ROYAL COLLEGE OF ARTでの展示とレクチャー
ロンドンでは、テロへの警戒など何も感じられない、いつもの街の様子にほっとしながら、ロイヤル・カレッジ・オブ・アートの会場での、あわただしい展示作業。天井に張った糸に掛けられた布たちは、空気の動きで緩やかに揺れ、殺風景な白壁に繊細な影を落としています。ここでもまた、染織専攻の学生たちや、先生方が大勢集まり、専門的な質問があがりました。撚りをかけていない繊維の組み合わせから生まれるシボの表情や、黄色い野蚕の持つ色をそのまま布にした輝くような光沢に、彼らの興味は尽きないようでした。

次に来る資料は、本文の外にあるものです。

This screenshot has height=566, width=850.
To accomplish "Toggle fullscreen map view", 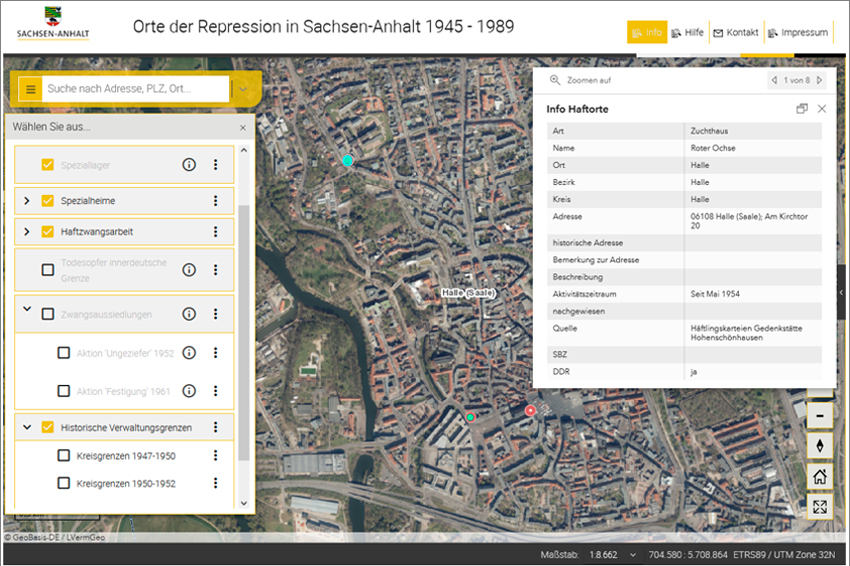I will tap(820, 507).
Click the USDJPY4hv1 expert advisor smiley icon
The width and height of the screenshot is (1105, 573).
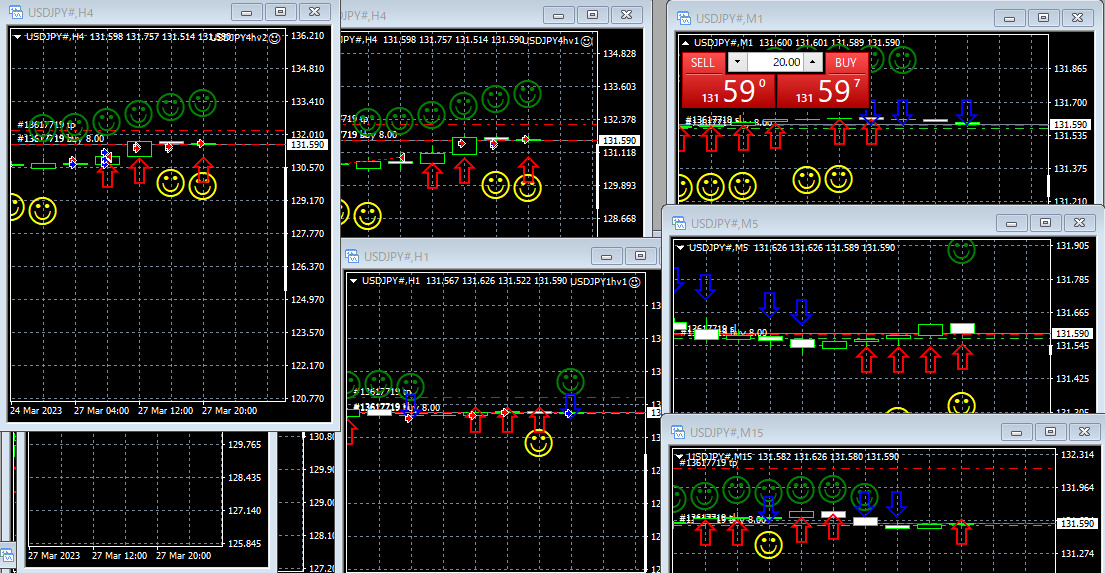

染織担当教授は、学生たちが作業を続けている機のある工房や染め場を案内して下さり、上原さんによるワークショップの実現にも強い関心を持たれたようでした。
おわりに・・・
日本の染織は、手織り、機械織りを問わず、世界に注目されていることを感じる旅でした。絹の道の終着点にある日本が、糸と布の高い文化を育んできたことは間違いありません。産業としてはひところの元気は失われていますが、新しい技法や感覚で、再び輝きをとりもどすという希望を捨てないことが、何より大切なのではないだろうかと感じました。
今回の事業は、ささやかな試みではありましたが、草の根交流の種をひと粒、蒔けたかもしれません。援助をいただいた財団に、深く感謝いたします。